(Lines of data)
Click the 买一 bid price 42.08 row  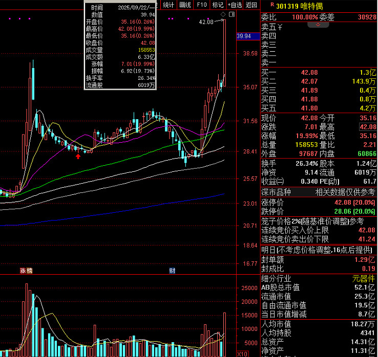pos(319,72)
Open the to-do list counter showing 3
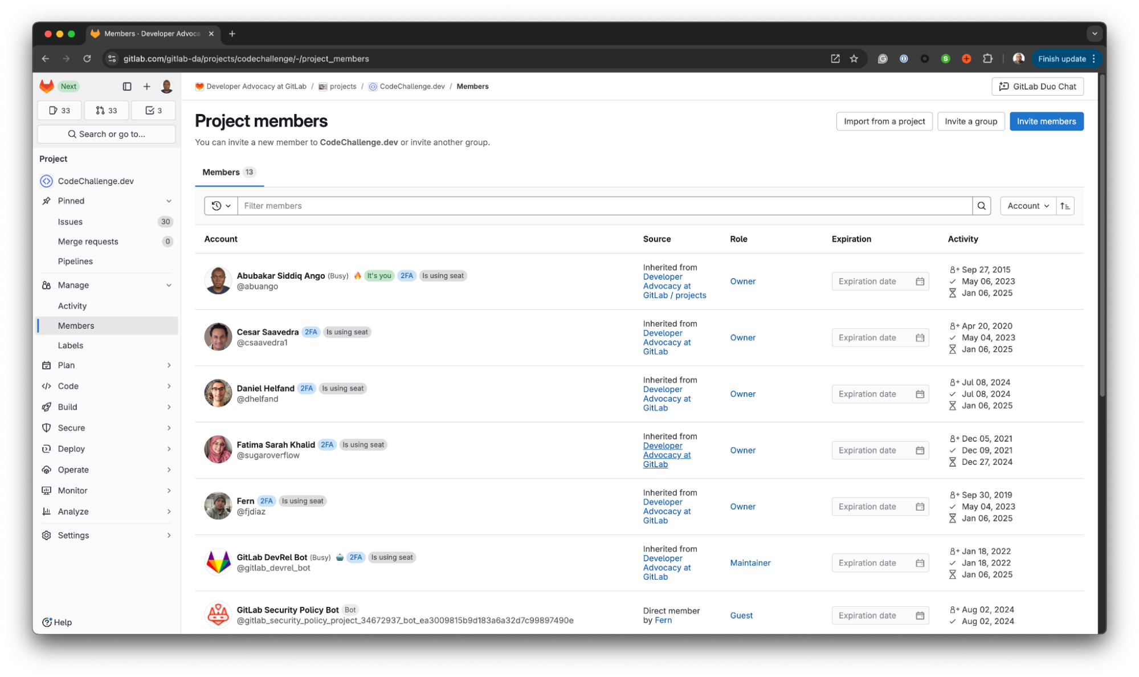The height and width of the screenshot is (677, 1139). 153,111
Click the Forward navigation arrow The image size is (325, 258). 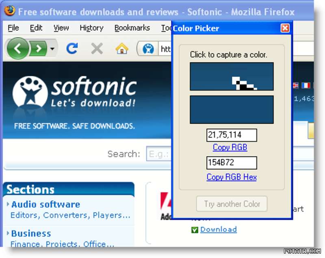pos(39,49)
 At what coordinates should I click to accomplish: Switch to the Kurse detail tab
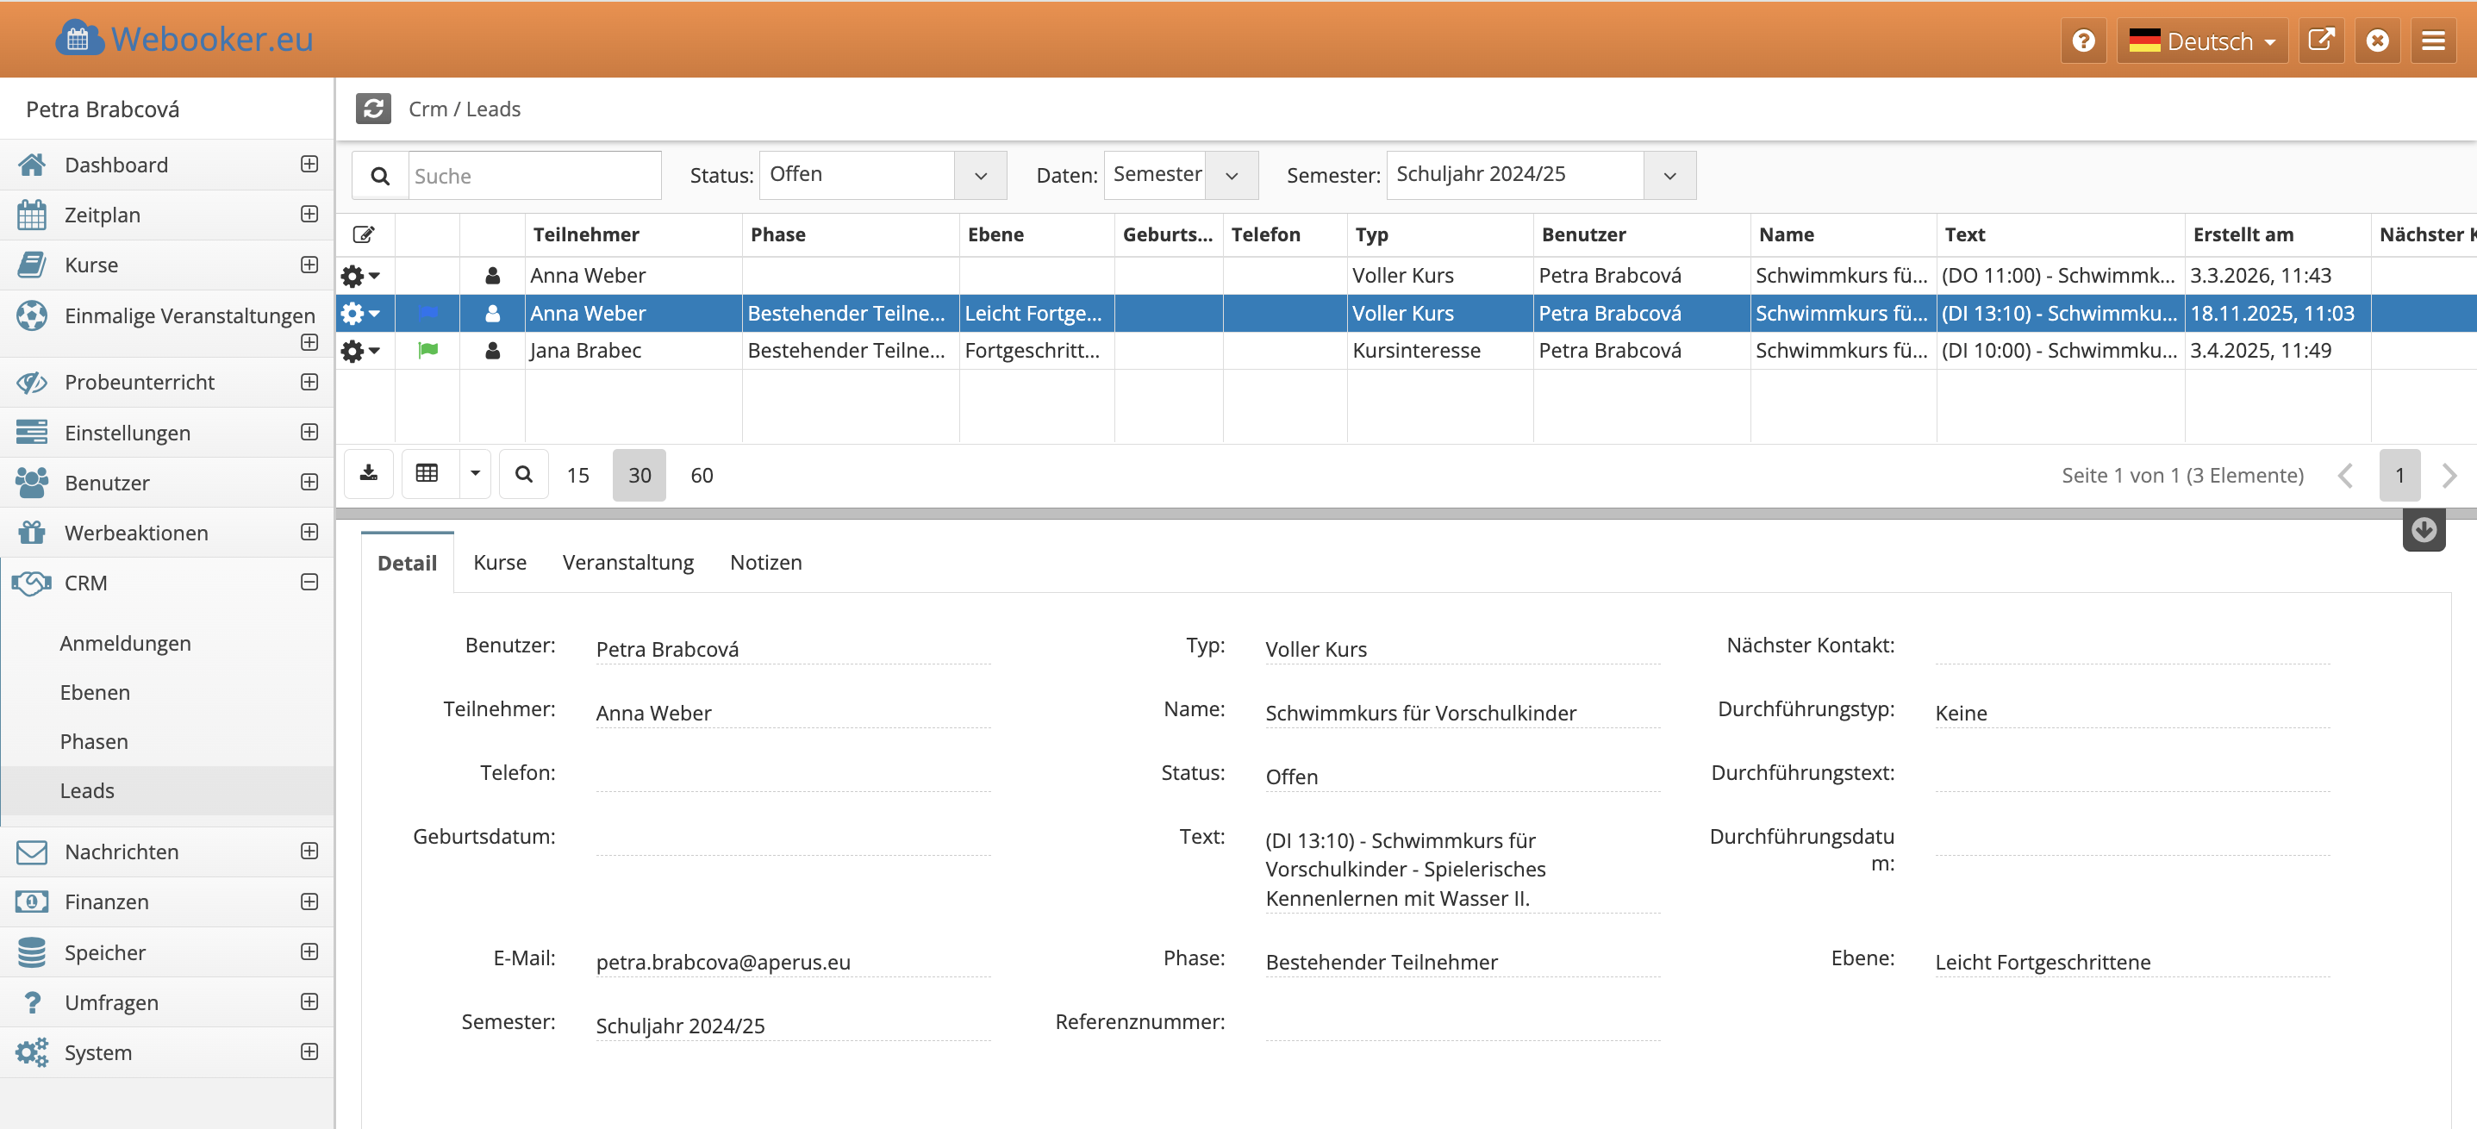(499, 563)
* * *
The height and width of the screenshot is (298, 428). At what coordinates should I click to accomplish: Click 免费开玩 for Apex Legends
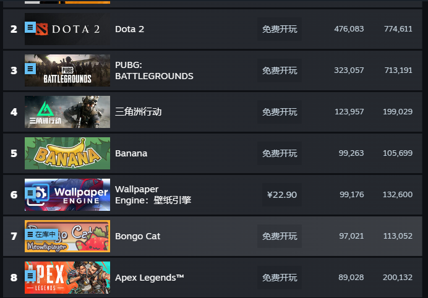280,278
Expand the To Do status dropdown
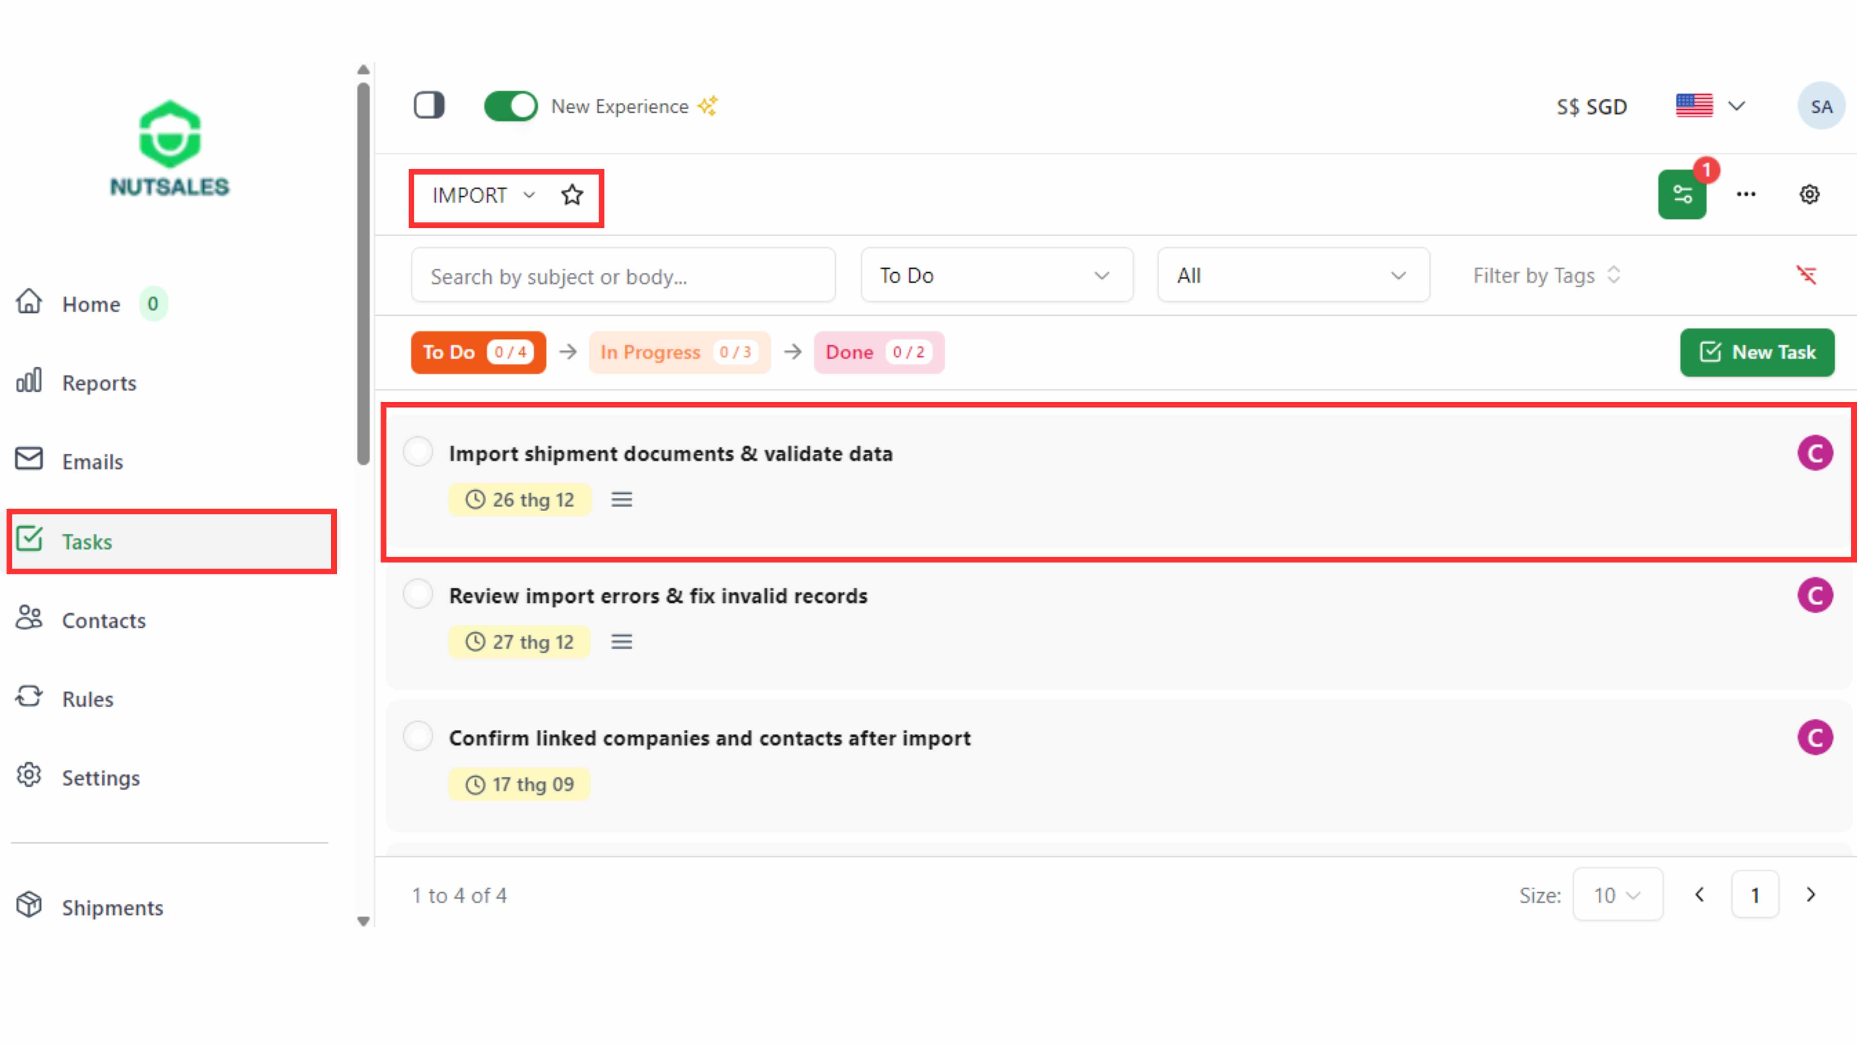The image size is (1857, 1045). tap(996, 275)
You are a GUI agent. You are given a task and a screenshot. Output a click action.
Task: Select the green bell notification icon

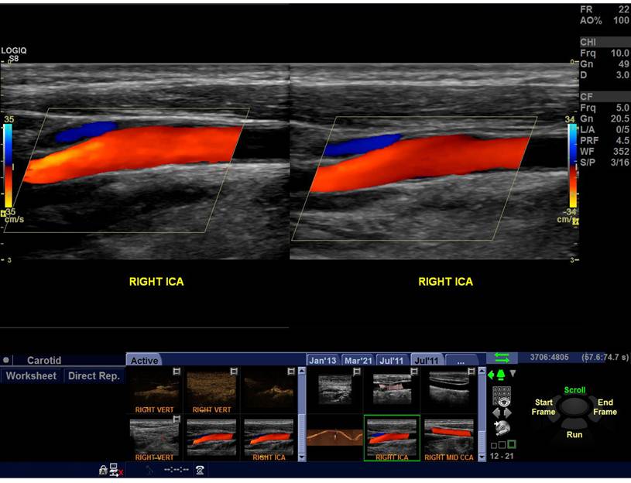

▶ [YOUR OBJECTIVE]: Please copy each line of the records above that contains the word "should". Case counts.

▶ [ANSWER TO THIS EXERCISE]:
 At what coordinates should I click to accomplish: Switch to the Kurse detail tab
The height and width of the screenshot is (298, 428). At what coordinates should I click to accomplish: Click 免费开玩 for Apex Legends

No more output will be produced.